Na zdrowy rozum – żeby się dogadać, każda ze stron musi częściowo zrezygnować ze swoich oczekiwań, by dzięki temu spotkać się gdzieś w połowie drogi. A o niczym takim mowy nie ma i być nie może. Dla mnie jest oczywiste, że Paris Saint-Germain po burzy w szklance wody wrócił do punktu wyjścia, nie mając innego… wyjścia.

Jego działania polegające na naprzemiennym straszeniu i próbach nakłaniania piłkarza do zmiany stanowiska, nie miały żadnych szans powodzenia. Sugerowanie, że klub przywracając go do pierwszej drużyny wykonał jakiś gest pojednawczy jest nieudolną próbą zakłamywania rzeczywistości. I tak musiałby go przywrócić po zakończeniu letniego okna transferowego, o czym stanowią obowiązujące we Francji przepisy, gdyby nie został w tym czasie sprzedany.

Mówiąc wprost – PSG nie może nic Mbappé zrobić, bo prawo jest po jego stronie, z czego ten doskonale zdaje sobie sprawę. Dlatego nie zauważyłem, by wykonywał jakieś nerwowe ruchy.
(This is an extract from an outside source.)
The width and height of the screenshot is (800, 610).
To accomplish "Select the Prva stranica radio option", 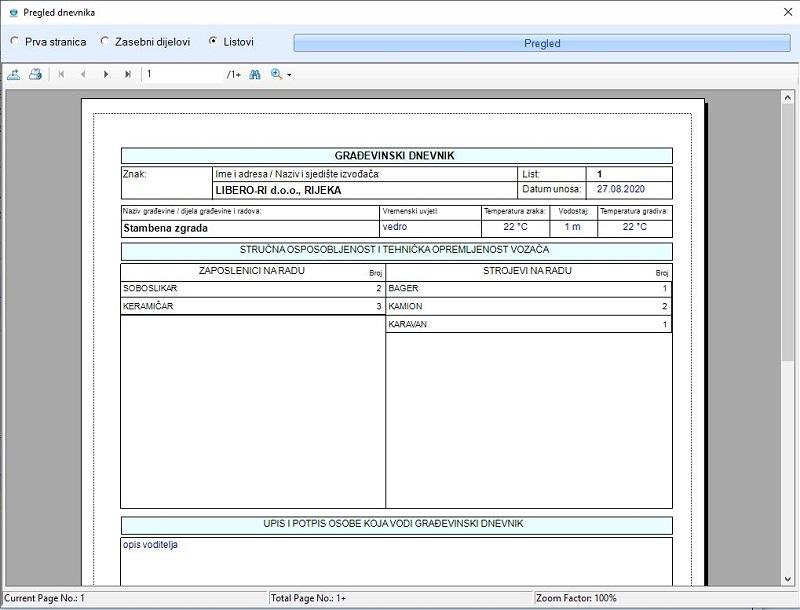I will [x=14, y=42].

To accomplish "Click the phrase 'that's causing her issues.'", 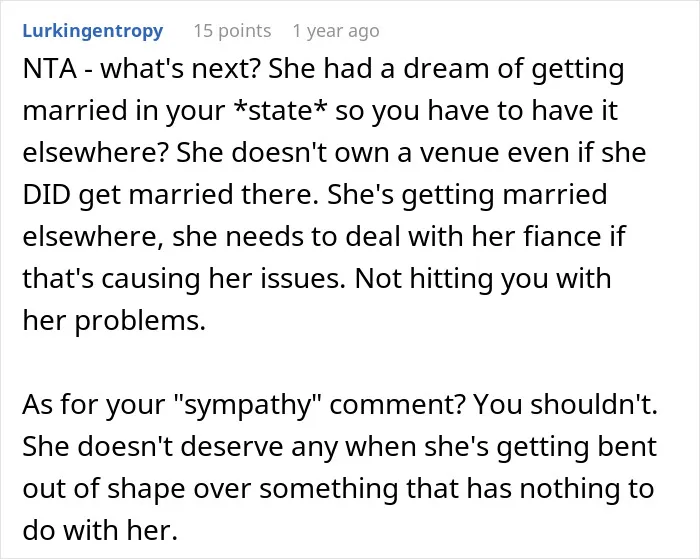I will pos(184,280).
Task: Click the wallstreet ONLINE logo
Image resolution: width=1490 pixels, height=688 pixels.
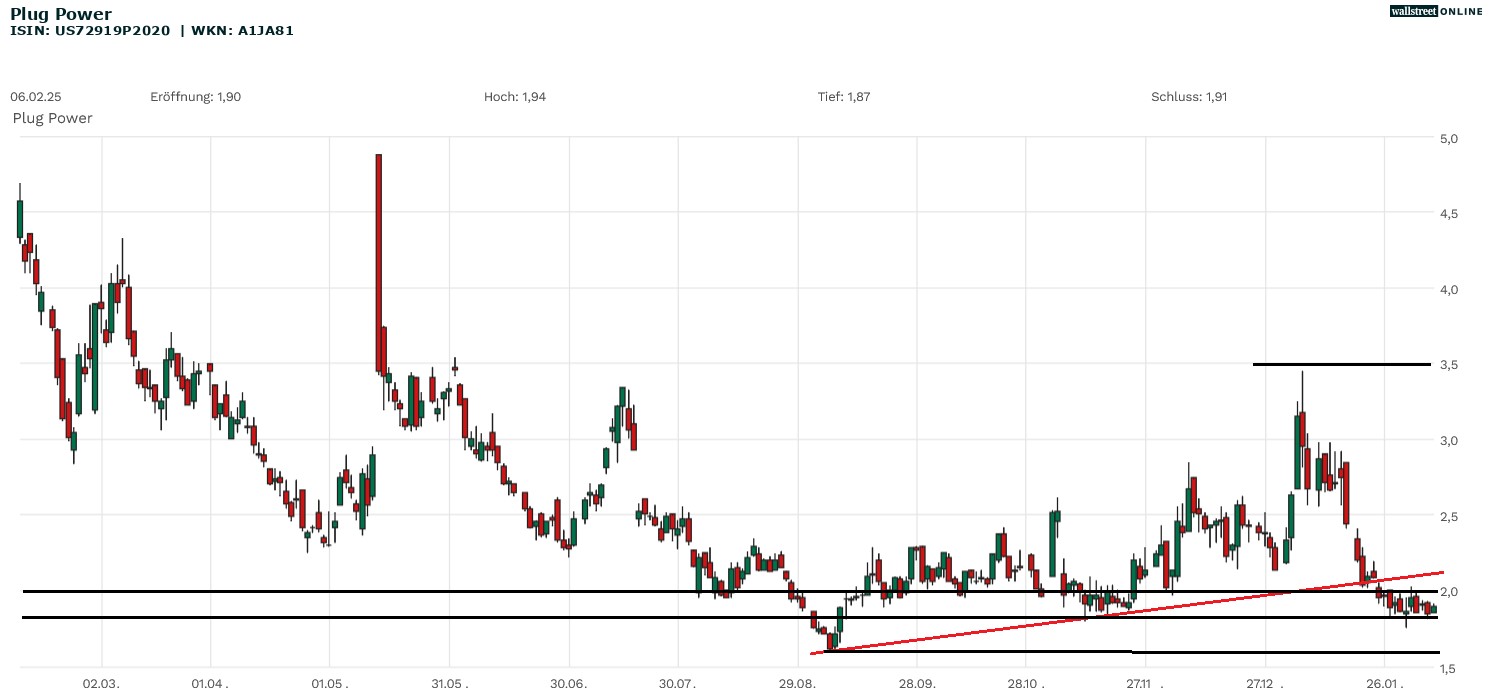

Wręcz przeciwnie, spokojnie czekał na rozwój wypadków, które łatwo potrafił przewidzieć.

Klub nie może go nigdzie sprzedać, jeśli sam nie wyrazi na to zgody. A ponieważ nie ma ochoty przenieść się do Arabii Saudyjskiej, wymienienie oferowanych kwot już w miliardach, nie ma większego sensu, skoro są to oferty, które nie zostaną przyjęte.

Mbappé chce grać w Realu Madryt i najpewniej tam wyląduje po wypełnieniu kontraktu z paryskim klubem, co nastąpi po zakończeniu rozpoczętego niedawno sezonu. Hiszpanom też to musi odpowiadać, bo nie będą musieli wyłożyć za niego setek milionów euro, pozyskując jako wolnego zawodnika. Choć pewnie by je znaleźli już teraz, gdyby bardzo chcieli mieć Francuza od razu. Widocznie nie jest to dla nich aż tak ważne, by decydować się na spory wydatek.

Sugerowanie, że Mbappé zachowuje się jak rozkapryszony gwiazdor nie ma większego sensu z jednego powodu. Jeśli rzeczywiście się zachowuje, ktoś mu na to pozwolił. A jeśli żaden zawodnik nie może być ważniejszy od klubu, którego barwy reprezentuje, wydaje się, że akurat on stanowi tu wyjątek potwierdzający regułę. Tylko, że to ten klub z własnej woli na wszystko pozwolił, godząc się na różne warunki w kontrakcie. No to niech teraz nie narzeka, tylko postara się wypełnić ten małżeński związek z przymusu do końca, by potem rozstać się w cywilizowany sposób.